TASK STATEMENT:
Please copy each line of the listing that includes the string "will".

EXTRACTED RECORDS:
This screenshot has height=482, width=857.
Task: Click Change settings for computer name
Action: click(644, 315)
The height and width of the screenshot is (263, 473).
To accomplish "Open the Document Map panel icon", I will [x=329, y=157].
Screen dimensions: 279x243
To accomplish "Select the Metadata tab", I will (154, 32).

* * *

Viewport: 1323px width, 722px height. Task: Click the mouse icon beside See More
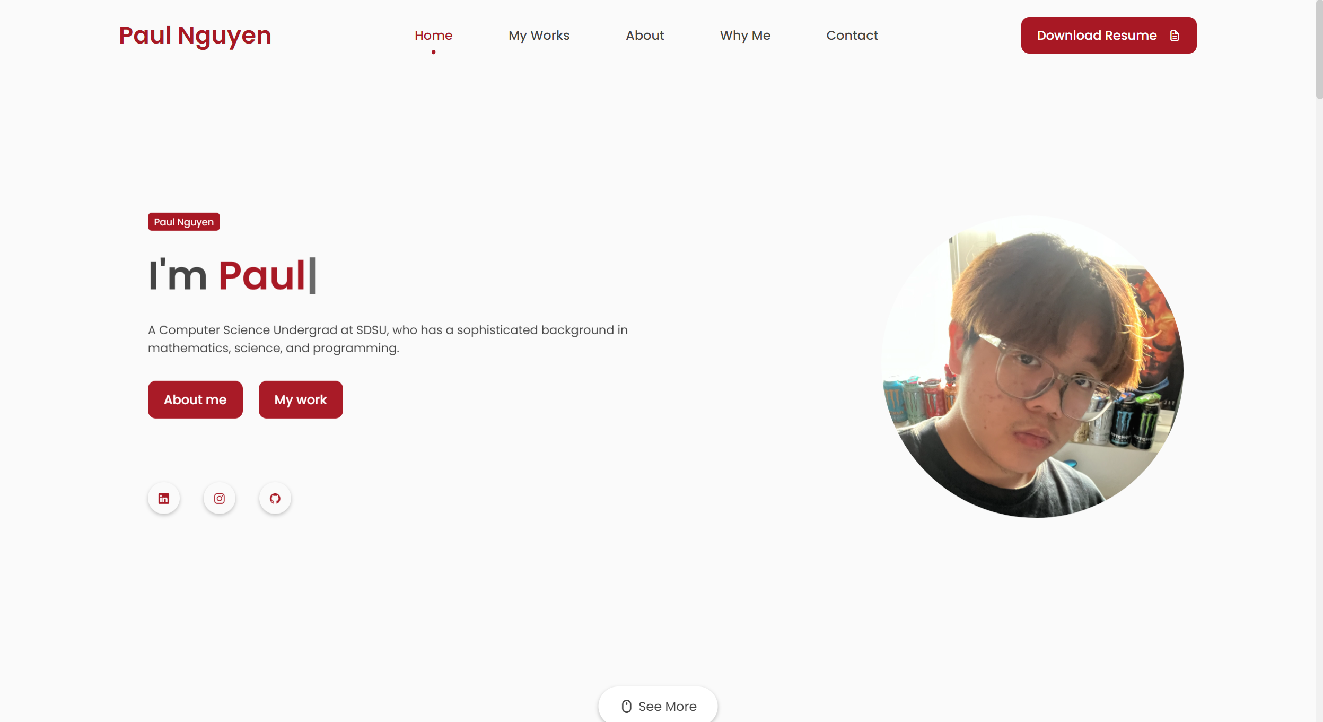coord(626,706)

RESULT FOR THIS TASK:
To accomplish "Open the Document Map panel icon", I will [x=329, y=157].
To accomplish "Select the Metadata tab", I will (154, 32).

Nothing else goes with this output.